The formulation database processed the inputted data and generated a fluid model output, wherein the output included a graph including a comparison of the relationship of the viscosity of the fracturing fluid over a temperature and period of time for varying fracture fluids is shown in
While the invention has been depicted, described, and is defined by reference to exemplary embodiments of the invention, such a reference does not imply a limitation on the invention, and no such limitation is to be inferred. The invention is capable of considerable modification, alteration, and equivalents in form and function, as will occur to those ordinarily skilled in the pertinent arts and having the benefit of this disclosure. For example, as those of ordinary skill in the art will appreciate, the exact number, size and order of the transverse fractures formed is not critical. The depicted and described embodiments of the invention are exemplary only, and are not exhaustive of the scope of the invention. Consequently, the invention is intended to be limited only by the scope of the appended claims, giving full cognizance to equivalents in all respects.
Depending on the context, all references herein to the “invention” may in some cases refer to certain specific embodiments only. In other cases it may refer to subject matter recited in one or more, but not necessarily all, of the claims. While the foregoing is directed to embodiments, versions and examples of the present invention, which are included to enable a person of ordinary skill in the art to make and use the inventions when the information in this patent is combined with available information and technology, the inventions are not limited to only these particular embodiments, versions and examples. Other and further embodiments, versions and examples of the invention may be devised without departing from the basic scope thereof and the scope thereof is determined by the claims that follow.

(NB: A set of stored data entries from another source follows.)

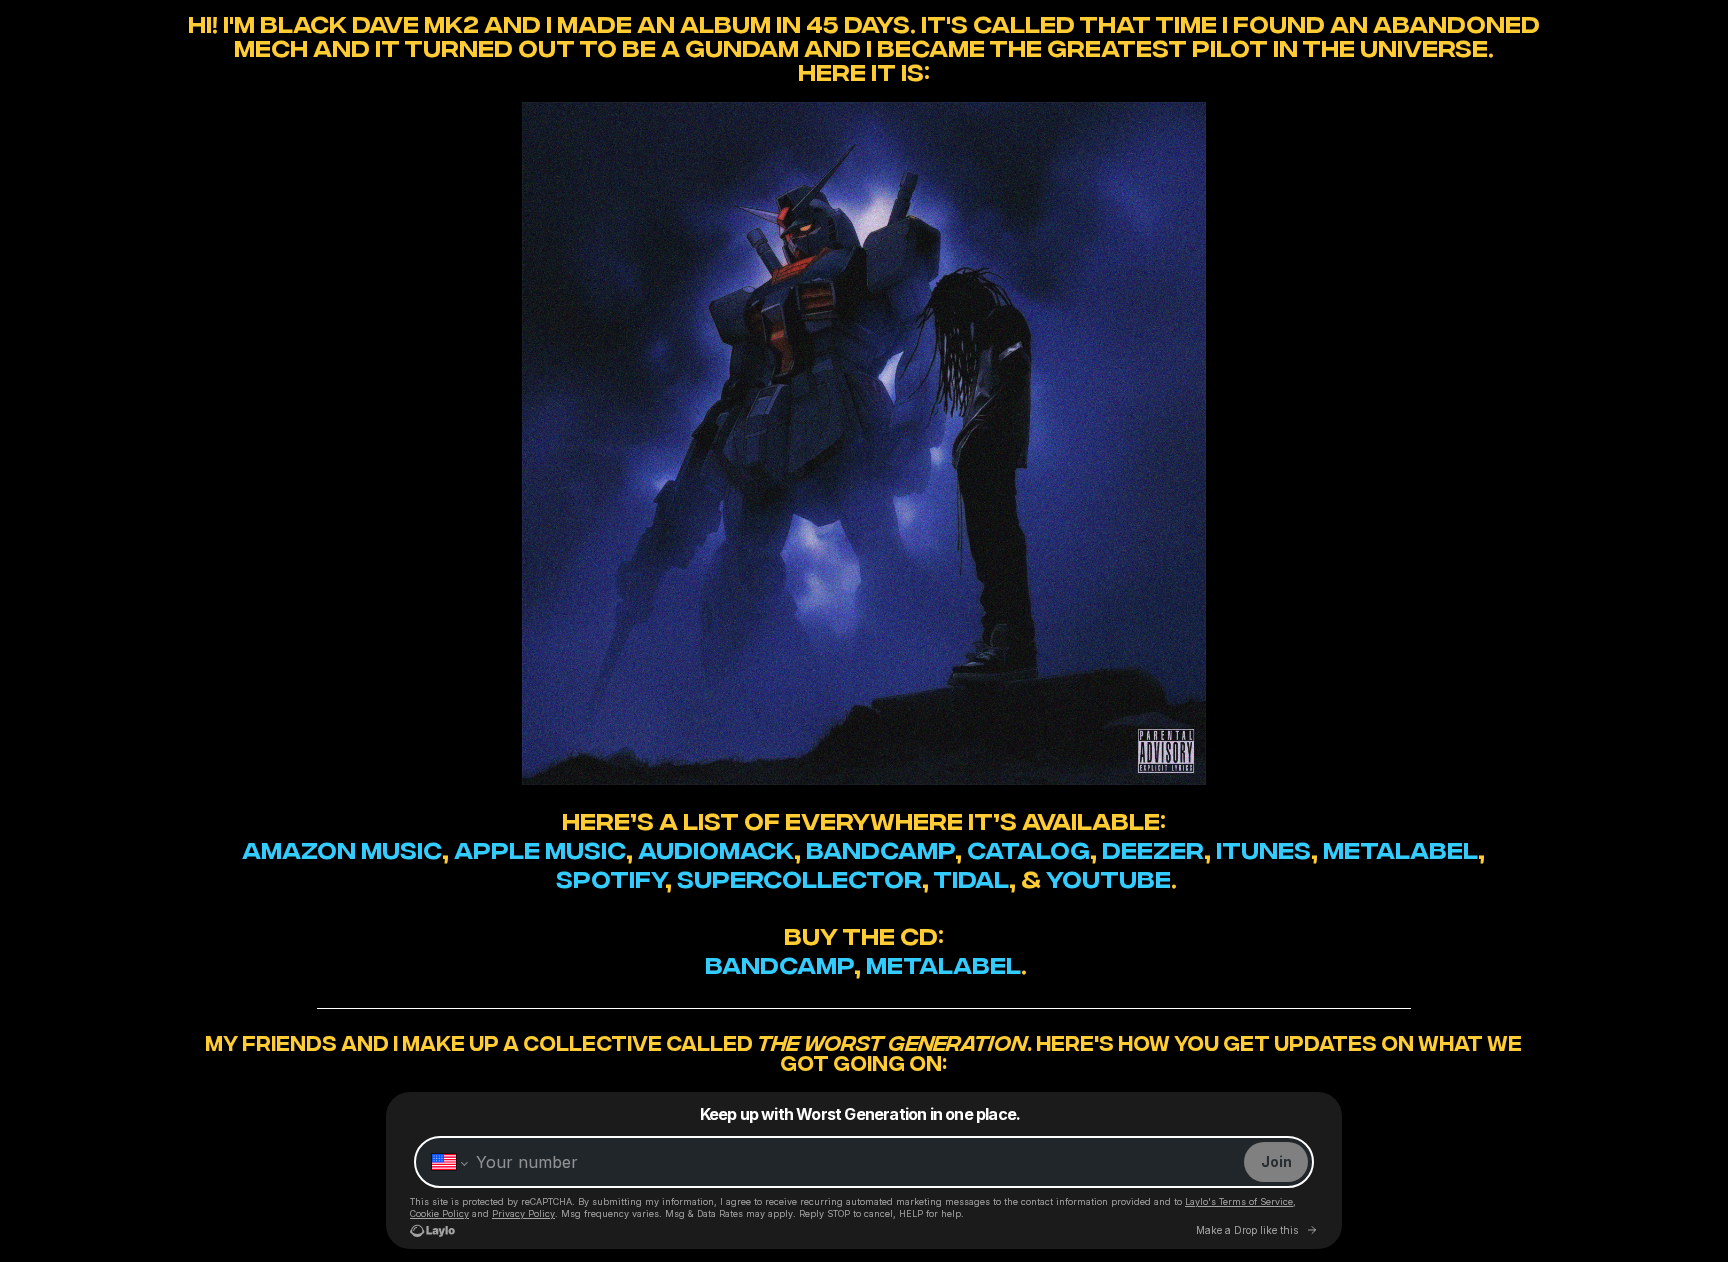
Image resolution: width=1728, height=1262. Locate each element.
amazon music (342, 847)
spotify (610, 876)
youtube (1108, 876)
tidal (971, 876)
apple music (540, 847)
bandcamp (880, 847)
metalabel (1400, 847)
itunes (1263, 847)
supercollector (799, 876)
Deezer (1153, 847)
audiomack (716, 847)
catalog (1028, 847)
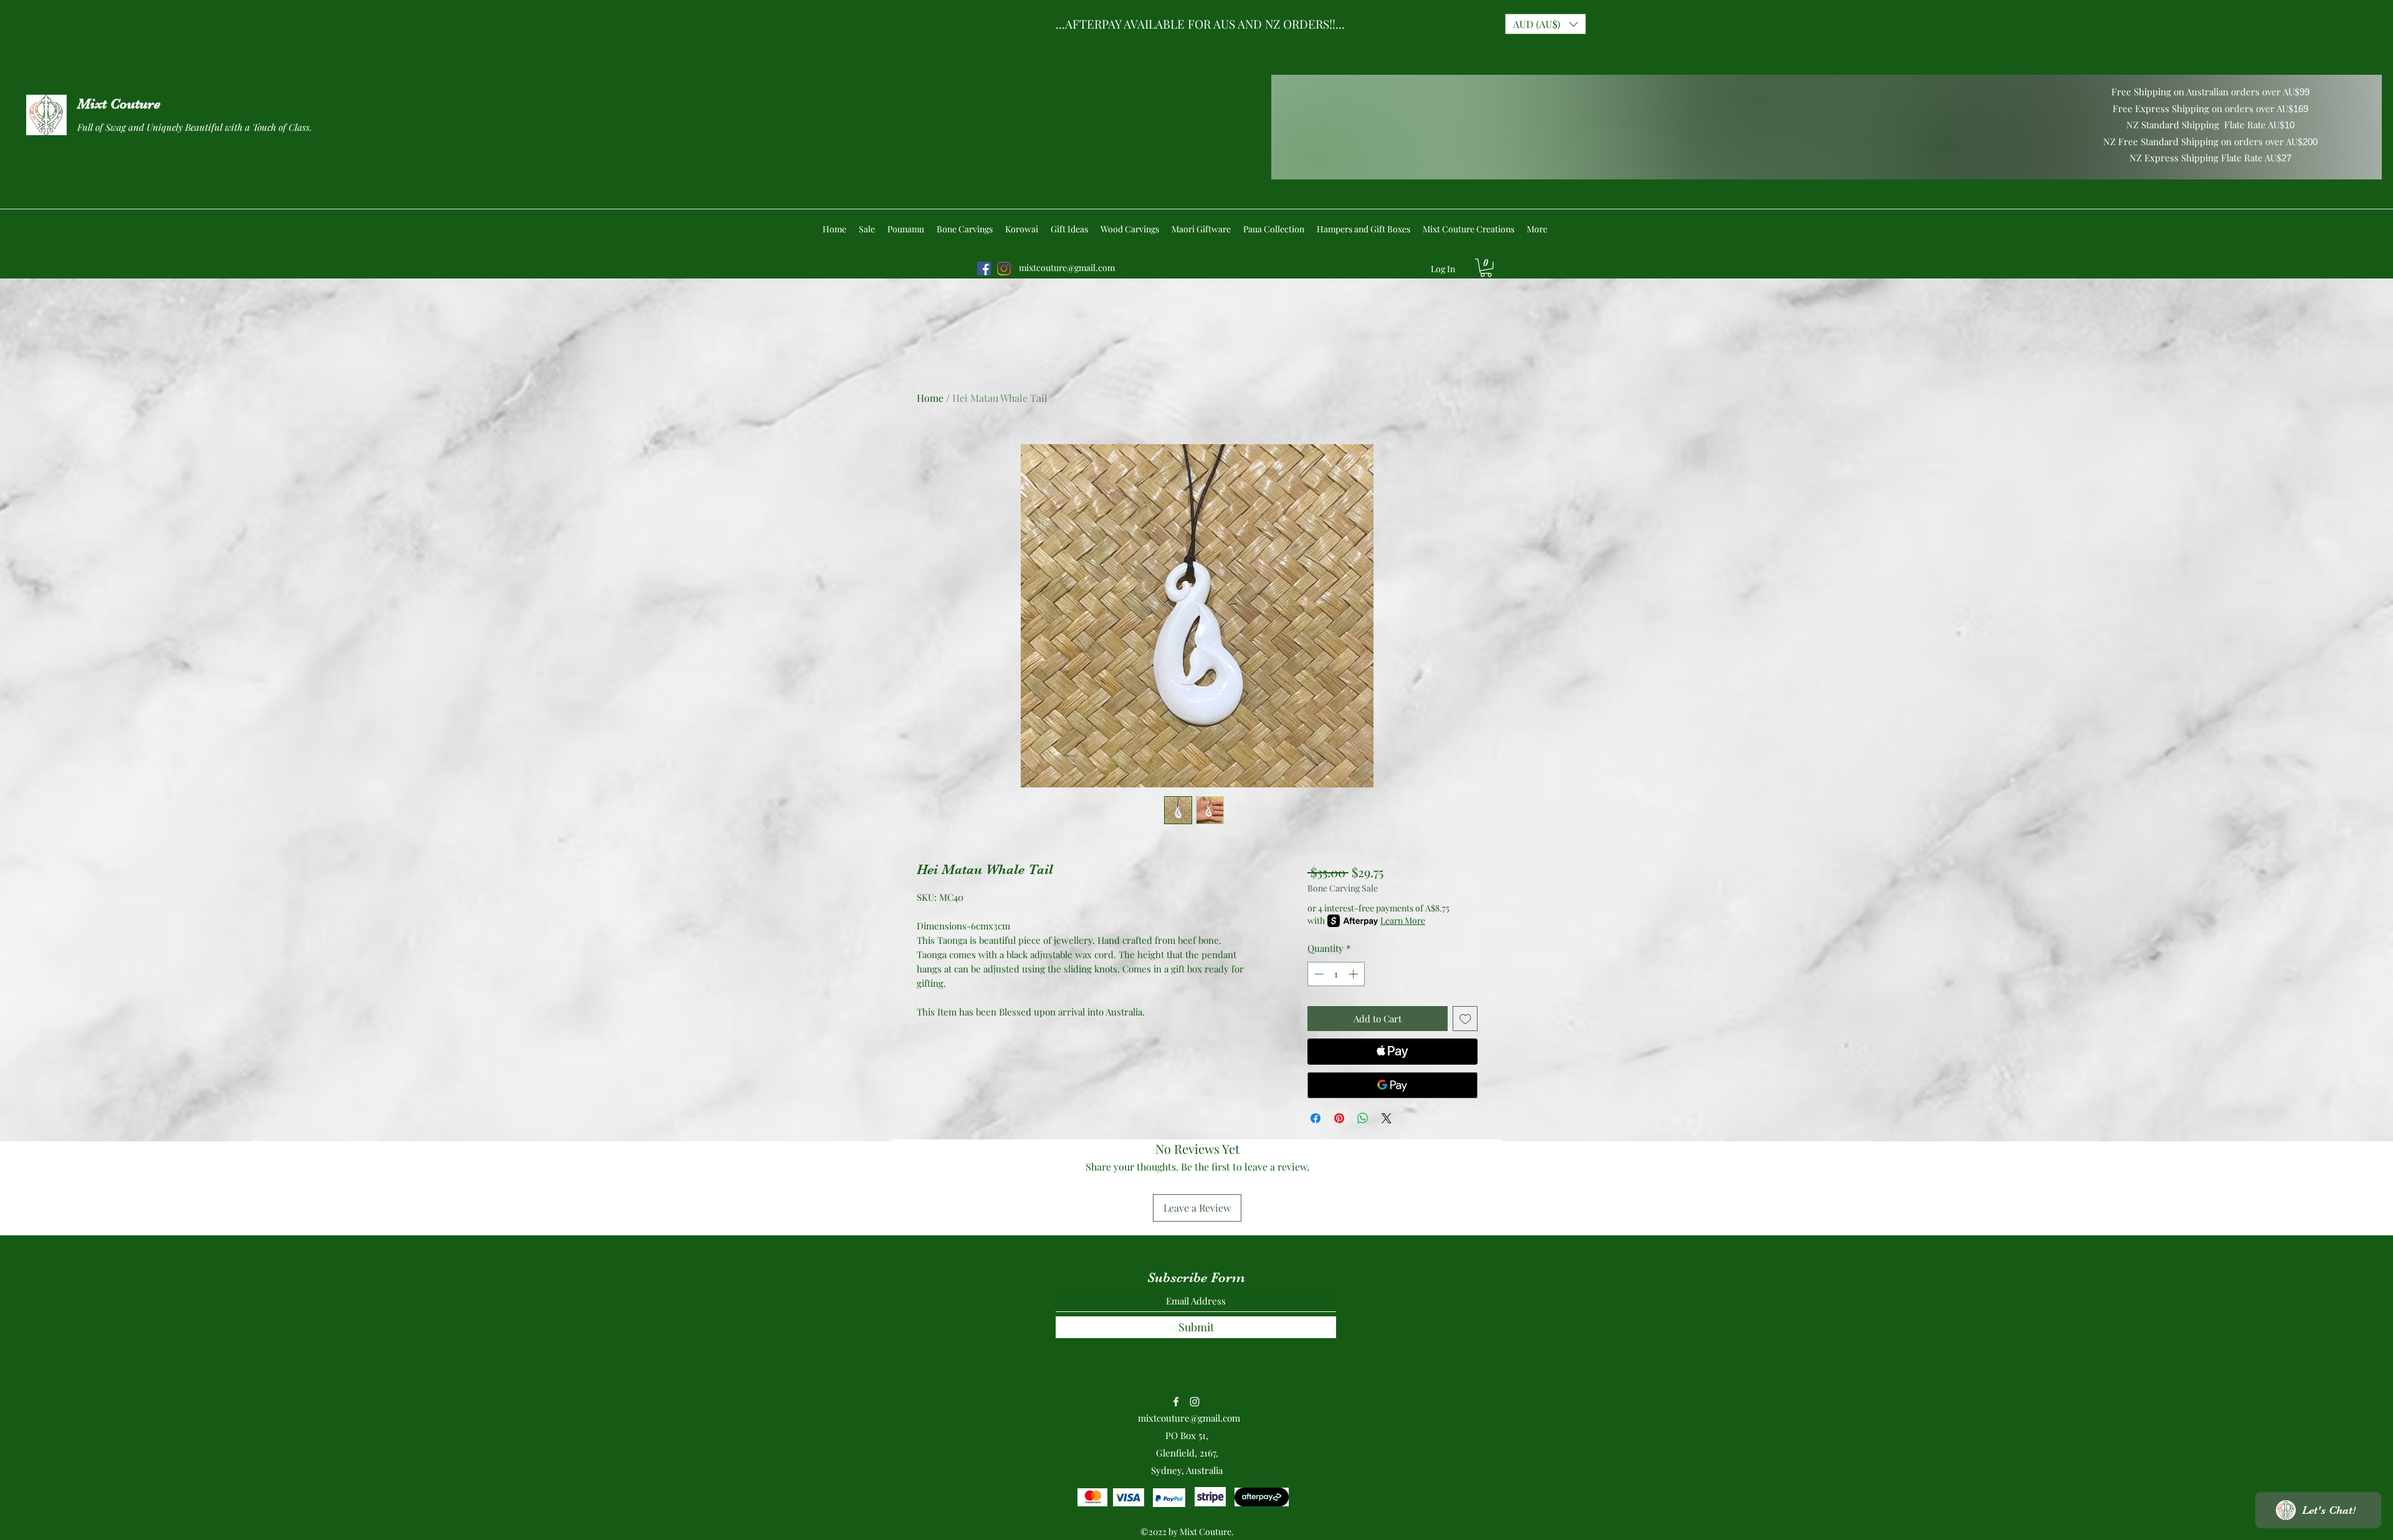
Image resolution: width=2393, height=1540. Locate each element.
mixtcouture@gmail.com (1067, 267)
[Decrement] (1317, 974)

While compositions and methods are described in terms of “comprising,” “containing,” or “including” various components or steps, the compositions and methods can also “consist essentially of” or “consist of” the various components and steps. Use of the term “optionally” with respect to any element of a claim is intended to mean that the subject element is required, or alternatively, is not required. Both alternatives are intended to be within the scope of the claim.
All numbers and ranges disclosed above may vary by some amount. Whenever a numerical range with a lower limit and an upper limit is disclosed, any number and any included range falling within the range are specifically disclosed. In particular, every range of values (of the form, “from about a to about b,” or, equivalently, “from approximately a to b,” or, equivalently, “from approximately a-b”) disclosed herein is to be understood to set forth every number and range encompassed within the broader range of values. Also, the terms in the claims have their plain, ordinary meaning unless otherwise explicitly and clearly defined by the patentee.